In the 1970s, the New Yorkers invented a term for the new style of backgammon they were playing, a style based upon aggressive hitting and slotting. They called it pure play. The essence of pure play was the willingness to take risks in the race to build a crushing prime quickly. If the plays worked, you had a winning prime. If your opponent got lucky and hit you a few times, you just had to outplay him in the resulting back game/holding game. (Since the top players played these complex positions very well, this was usually no problem.)
Cash game, center cube.
Black to play 3-2.
While they were naming their own style, the New Yorkers also coined a name for the opposite style – the beginner style of playing safe and stacking up your checkers. They called it playing squat.
Playing squat isn’t the same as playing conservatively. A conservative player may be uncomfortable with aggressive slotting, but he has enough experience to know that stacks are weak and that sometimes slotting and other risk-taking is necessary to keep your position from becoming unplayable. A squat player doesn’t know that. He’s a beginner, and he thinks the goal of the game is not to be hit. When you believe that, you’re going to create some big stacks before your game falls apart.
Players who study the game even a little learn the basics of taking small risks to improve their position, and avoiding big stacks. As a result, they create normal, good-looking, balanced positions, and they gradually learn the rules of handling those positions. They don’t see many squat positions in their own games, unless they come about by a freakish set of rolls.
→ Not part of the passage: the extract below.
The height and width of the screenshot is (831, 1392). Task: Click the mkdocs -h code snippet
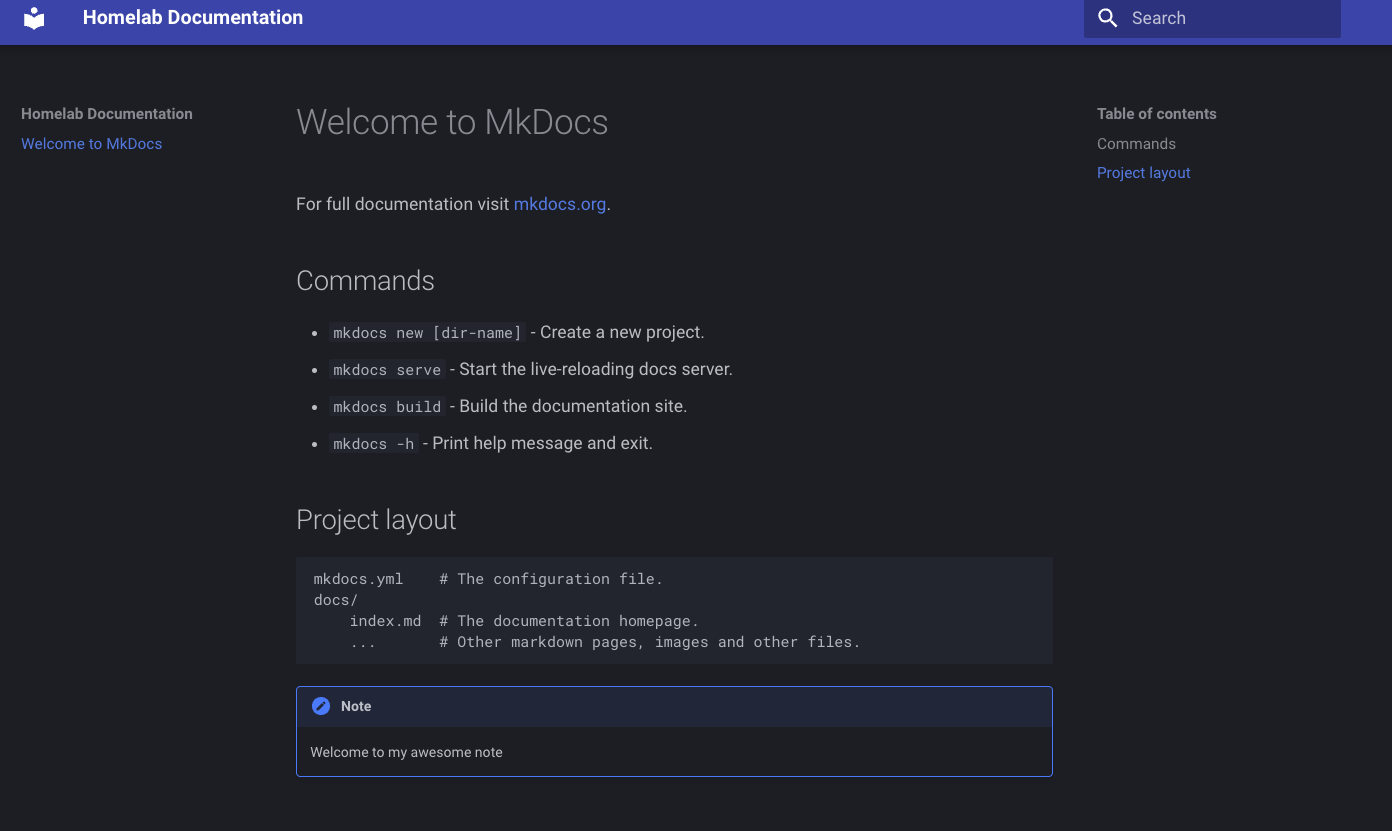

But here’s a little secret about squat positions: like back games, they have their own logic. As your position becomes more and more squat, you lose the ability to fix it by making what would be normally aggressive developing moves. In a flexible, well-balanced position, you’d rather not be hit after a slotting play, but your game is strong enough that you can survive and play on. In a very stacked position, being hit and falling behind in the race can be a disaster. Thus we get to the squatting paradox: the more stacked your position, the more you may have to make ugly stacking moves.
I call the positions that fit these conditions the squat zone. When two decent players play each other, they may never see one of these positions. Real beginners, however, practically live in the squat zone.
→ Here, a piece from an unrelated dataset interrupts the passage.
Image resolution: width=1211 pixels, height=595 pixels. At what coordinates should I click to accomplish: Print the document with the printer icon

This position is a classic example. White didn’t necessarily do anything wrong to get here – he may have just rolled an ugly set of boxes at some point. But however it happened, his position is a mess, with a big stack on the 6-point and a smaller stack on the midpoint. He’s clearly going to enter and hit with his three, and then he can choose among three different deuces.
In a more normal position, the obvious choice would be between 6/4 (unstacking and slotting a good point) and 13/11 (safer, and forcing Black to break a good point in order to hit.) In this squat zone position, however, both these alternatives are too loose. White doesn’t gain enough when the plays work, and he loses too much when his blots get hit.
His best choice is the bizarre-looking 8/6, putting a seventh checker on the 6-point. His game plan is to try to capitalize on his big racing lead by running his back checker home, while trying to avoid leaving any extra blots. In the squat zone, 3-2 almost qualifies as a perfecta! It hits, gains ground in the race, and plays safe. What a shot.